**Task**:
Your answer must be an exact copy of the records below, with every picture left out.

[Saved data entries]
======

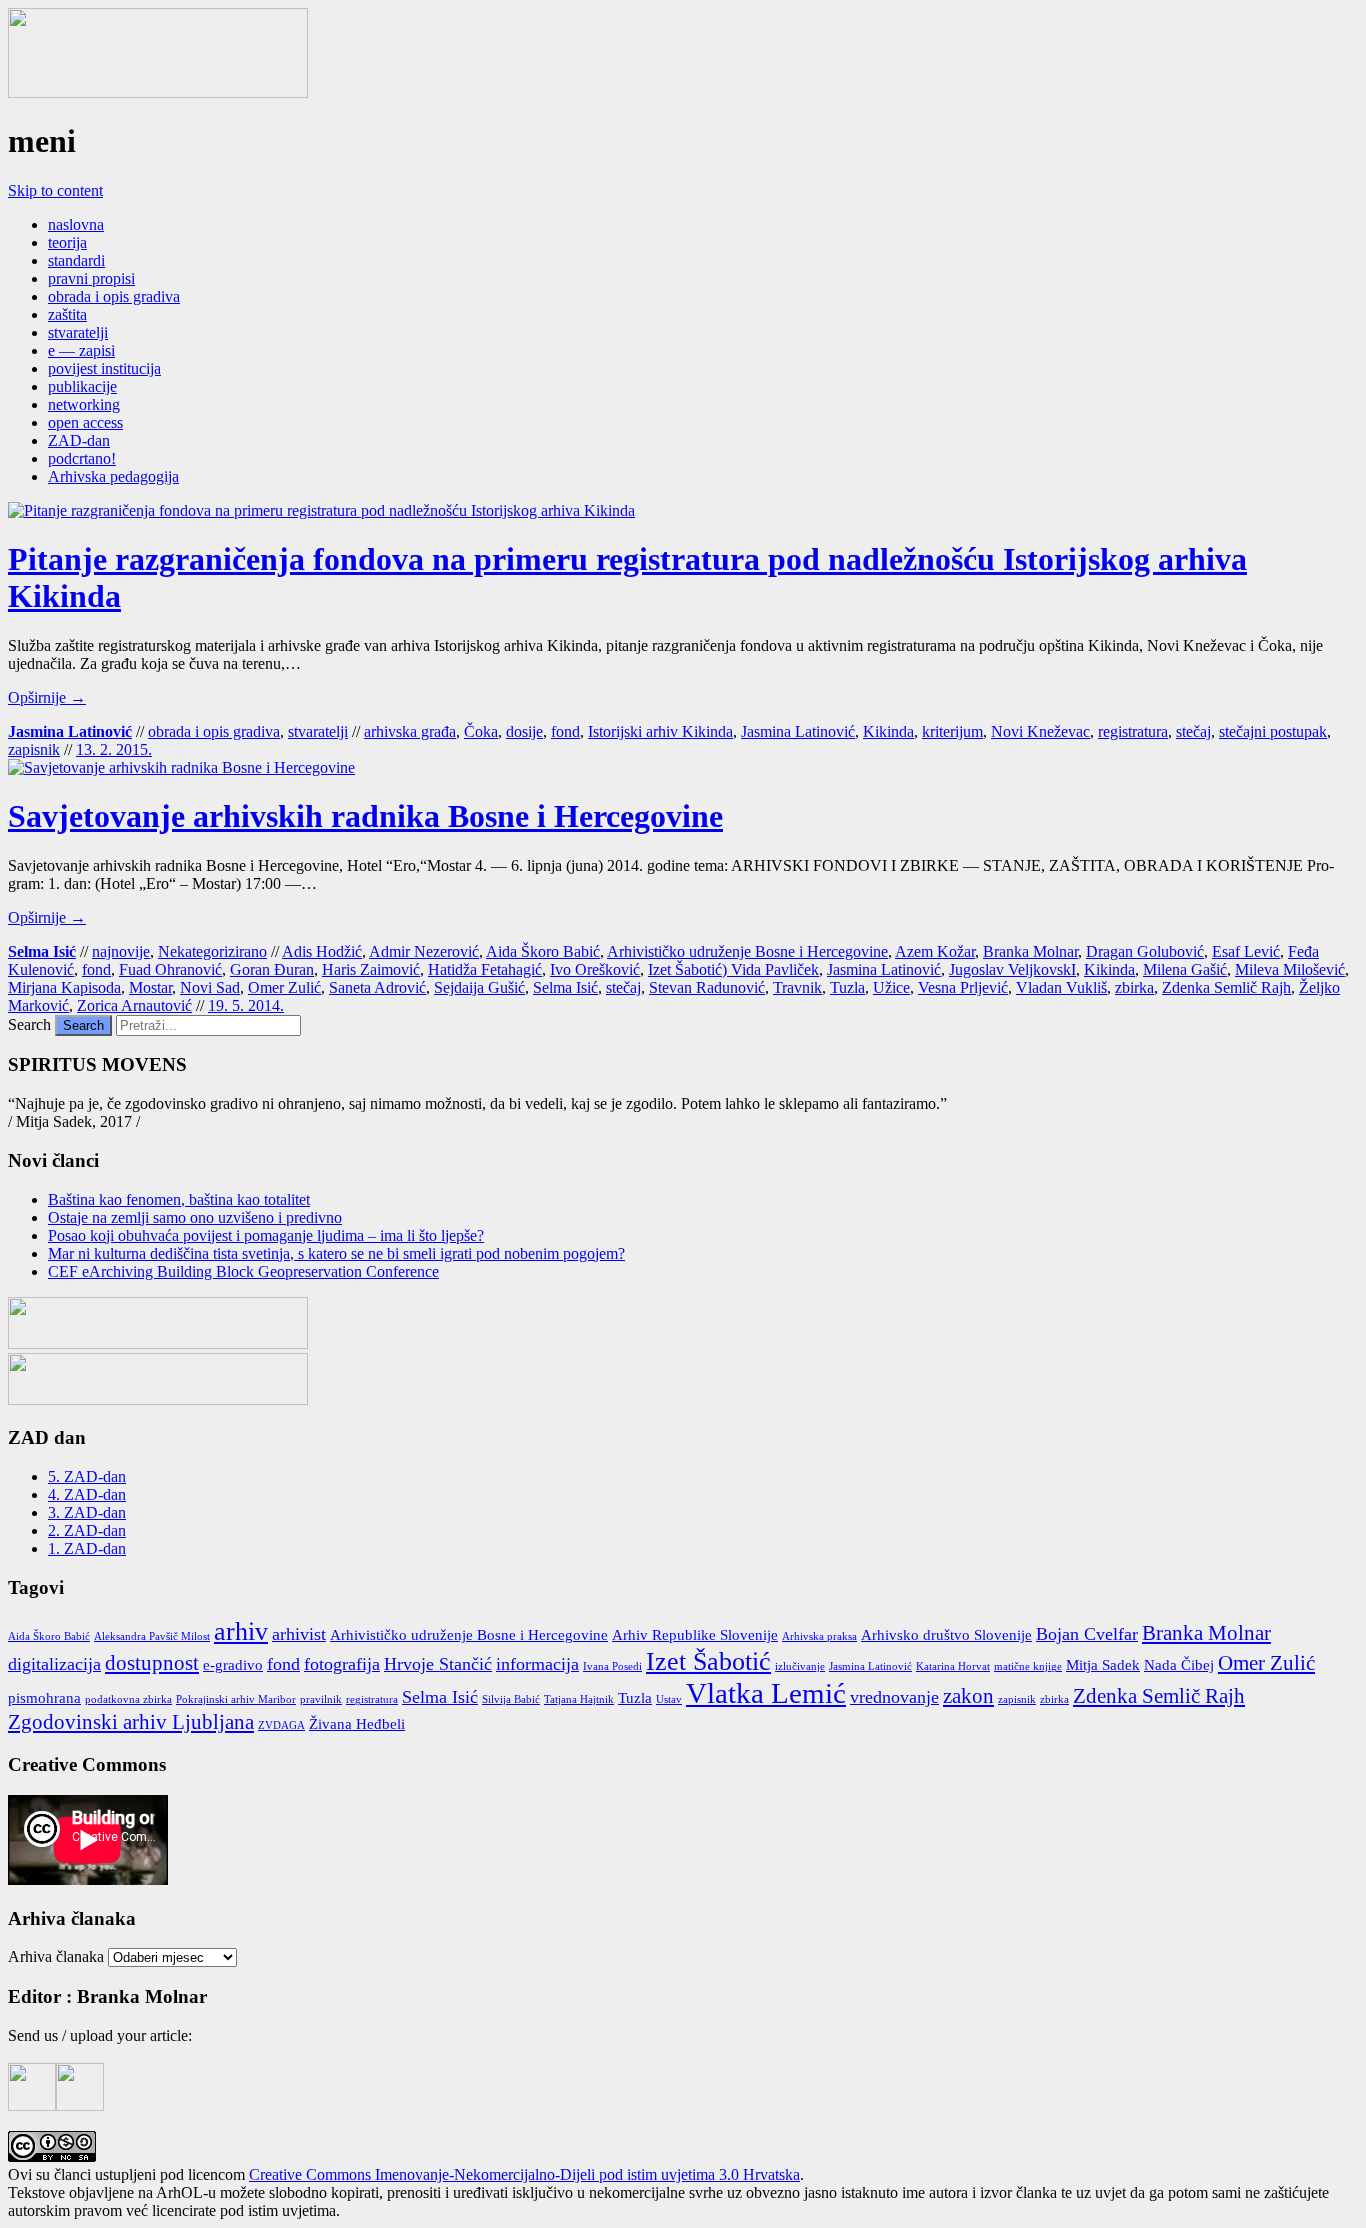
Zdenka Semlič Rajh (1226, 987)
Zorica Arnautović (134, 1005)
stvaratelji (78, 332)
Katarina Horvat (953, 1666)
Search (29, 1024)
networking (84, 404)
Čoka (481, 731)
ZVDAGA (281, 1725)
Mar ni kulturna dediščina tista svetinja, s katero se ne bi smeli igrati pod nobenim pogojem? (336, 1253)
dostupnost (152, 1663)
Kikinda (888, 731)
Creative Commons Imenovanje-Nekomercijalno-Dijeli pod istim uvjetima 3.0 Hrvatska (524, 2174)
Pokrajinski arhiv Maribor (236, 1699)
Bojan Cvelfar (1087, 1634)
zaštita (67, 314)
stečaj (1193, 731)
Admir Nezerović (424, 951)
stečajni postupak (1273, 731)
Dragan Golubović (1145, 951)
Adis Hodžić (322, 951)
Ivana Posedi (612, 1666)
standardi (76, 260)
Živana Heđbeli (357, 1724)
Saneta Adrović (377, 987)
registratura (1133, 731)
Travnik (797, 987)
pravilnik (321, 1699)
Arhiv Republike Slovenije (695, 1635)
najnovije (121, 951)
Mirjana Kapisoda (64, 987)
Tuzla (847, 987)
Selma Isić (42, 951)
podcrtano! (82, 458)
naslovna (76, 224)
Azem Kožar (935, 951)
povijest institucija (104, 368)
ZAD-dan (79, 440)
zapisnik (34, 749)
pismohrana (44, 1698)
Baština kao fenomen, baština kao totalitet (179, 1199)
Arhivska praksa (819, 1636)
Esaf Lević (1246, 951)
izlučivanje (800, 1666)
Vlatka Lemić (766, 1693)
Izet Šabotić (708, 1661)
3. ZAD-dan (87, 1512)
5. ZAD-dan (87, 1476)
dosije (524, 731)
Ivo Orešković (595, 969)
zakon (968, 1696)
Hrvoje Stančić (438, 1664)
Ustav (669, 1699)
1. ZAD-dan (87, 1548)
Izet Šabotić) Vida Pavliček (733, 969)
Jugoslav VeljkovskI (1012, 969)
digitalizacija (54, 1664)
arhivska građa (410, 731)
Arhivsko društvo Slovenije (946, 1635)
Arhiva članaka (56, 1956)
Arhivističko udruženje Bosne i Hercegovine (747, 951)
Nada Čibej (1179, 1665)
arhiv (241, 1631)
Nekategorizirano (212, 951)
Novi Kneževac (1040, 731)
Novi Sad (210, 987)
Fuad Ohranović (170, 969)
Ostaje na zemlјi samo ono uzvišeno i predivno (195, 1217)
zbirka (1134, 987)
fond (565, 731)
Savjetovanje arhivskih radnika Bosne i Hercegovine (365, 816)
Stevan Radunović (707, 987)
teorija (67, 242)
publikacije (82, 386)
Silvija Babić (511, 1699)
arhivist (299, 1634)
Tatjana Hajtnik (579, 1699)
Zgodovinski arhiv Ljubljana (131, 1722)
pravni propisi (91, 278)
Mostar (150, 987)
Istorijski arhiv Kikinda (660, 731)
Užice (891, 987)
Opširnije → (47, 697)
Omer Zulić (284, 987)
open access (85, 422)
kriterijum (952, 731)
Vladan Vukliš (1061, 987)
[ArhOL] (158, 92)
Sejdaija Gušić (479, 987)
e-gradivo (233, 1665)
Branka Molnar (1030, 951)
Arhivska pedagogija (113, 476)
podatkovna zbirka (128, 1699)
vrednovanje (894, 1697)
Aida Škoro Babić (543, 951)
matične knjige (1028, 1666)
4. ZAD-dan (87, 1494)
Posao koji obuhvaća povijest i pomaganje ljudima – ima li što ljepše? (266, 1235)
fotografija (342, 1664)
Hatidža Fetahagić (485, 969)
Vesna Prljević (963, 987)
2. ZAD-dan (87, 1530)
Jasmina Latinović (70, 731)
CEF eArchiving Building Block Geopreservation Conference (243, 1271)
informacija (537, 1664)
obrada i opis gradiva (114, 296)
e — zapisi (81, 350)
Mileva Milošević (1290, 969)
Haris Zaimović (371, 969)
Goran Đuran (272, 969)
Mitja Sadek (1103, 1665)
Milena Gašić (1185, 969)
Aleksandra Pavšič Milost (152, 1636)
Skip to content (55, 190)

======

**Solution**:
Zdenka Semlič Rajh (1226, 987)
Zorica Arnautović (134, 1005)
stvaratelji (78, 332)
Katarina Horvat (953, 1666)
Search (29, 1024)
networking (84, 404)
Čoka (481, 731)
ZVDAGA (281, 1725)
Mar ni kulturna dediščina tista svetinja, s katero se ne bi smeli igrati pod nobenim pogojem? (336, 1253)
dostupnost (152, 1663)
Kikinda (888, 731)
Creative Commons Imenovanje-Nekomercijalno-Dijeli pod istim uvjetima 3.0 Hrvatska (524, 2174)
Pokrajinski arhiv Maribor (236, 1699)
Bojan Cvelfar (1087, 1634)
zaštita (67, 314)
stečaj (1193, 731)
Admir Nezerović (424, 951)
stečajni postupak (1273, 731)
Dragan Golubović (1145, 951)
Adis Hodžić (322, 951)
Ivana Posedi (612, 1666)
standardi (76, 260)
Živana Heđbeli (357, 1724)
Saneta Adrović (377, 987)
registratura (1133, 731)
Travnik (797, 987)
pravilnik (321, 1699)
Arhiv Republike Slovenije (695, 1635)
najnovije (121, 951)
Mirjana Kapisoda (64, 987)
Tuzla (847, 987)
Selma Isić (42, 951)
podcrtano! (82, 458)
naslovna (76, 224)
Azem Kožar (935, 951)
povijest institucija (104, 368)
ZAD-dan (79, 440)
zapisnik (34, 749)
pismohrana (44, 1698)
Baština kao fenomen, baština kao totalitet (179, 1199)
Arhivska praksa (819, 1636)
Esaf Lević (1246, 951)
izlučivanje (800, 1666)
Vlatka Lemić (766, 1693)
Izet Šabotić (708, 1661)
3. ZAD-dan (87, 1512)
5. ZAD-dan (87, 1476)
dosije (524, 731)
Ivo Orešković (595, 969)
zakon (968, 1696)
Hrvoje Stančić (438, 1664)
Ustav (669, 1699)
1. ZAD-dan (87, 1548)
Izet Šabotić) Vida Pavliček (733, 969)
Jugoslav VeljkovskI (1012, 969)
digitalizacija (54, 1664)
arhivska građa (410, 731)
Arhivsko društvo Slovenije (946, 1635)
Arhiva članaka (56, 1956)
Arhivističko udruženje Bosne i Hercegovine (747, 951)
Nada Čibej (1179, 1665)
arhiv (241, 1631)
Nekategorizirano (212, 951)
Novi Kneževac (1040, 731)
Novi Sad (210, 987)
Fuad Ohranović (170, 969)
Ostaje na zemlјi samo ono uzvišeno i predivno (195, 1217)
zbirka (1134, 987)
fond (565, 731)
Savjetovanje arhivskih radnika Bosne i Hercegovine (365, 816)
Stevan Radunović (707, 987)
teorija (67, 242)
publikacije (82, 386)
Silvija Babić (511, 1699)
arhivist (299, 1634)
Tatjana Hajtnik (579, 1699)
Zgodovinski arhiv Ljubljana (131, 1722)
pravni propisi (91, 278)
Mostar (150, 987)
Istorijski arhiv Kikinda (660, 731)
Užice (891, 987)
Opširnije → (47, 697)
Omer Zulić (284, 987)
open access (85, 422)
kriterijum (952, 731)
Vladan Vukliš (1061, 987)
[ArhOL] (158, 92)
Sejdaija Gušić (479, 987)
e-gradivo (233, 1665)
Branka Molnar (1030, 951)
Arhivska pedagogija (113, 476)
podatkovna zbirka (128, 1699)
vrednovanje (894, 1697)
Aida Škoro Babić (543, 951)
matične knjige (1028, 1666)
4. ZAD-dan (87, 1494)
Posao koji obuhvaća povijest i pomaganje ljudima – ima li što ljepše? (266, 1235)
fotografija (342, 1664)
Hatidža Fetahagić (485, 969)
Vesna Prljević (963, 987)
2. ZAD-dan (87, 1530)
Jasmina Latinović (70, 731)
CEF eArchiving Building Block Geopreservation Conference (243, 1271)
informacija (537, 1664)
obrada i opis gradiva (114, 296)
e — zapisi (81, 350)
Mileva Milošević (1290, 969)
Haris Zaimović (371, 969)
Goran Đuran (272, 969)
Mitja Sadek (1103, 1665)
Milena Gašić (1185, 969)
Aleksandra Pavšič Milost (152, 1636)
Skip to content (55, 190)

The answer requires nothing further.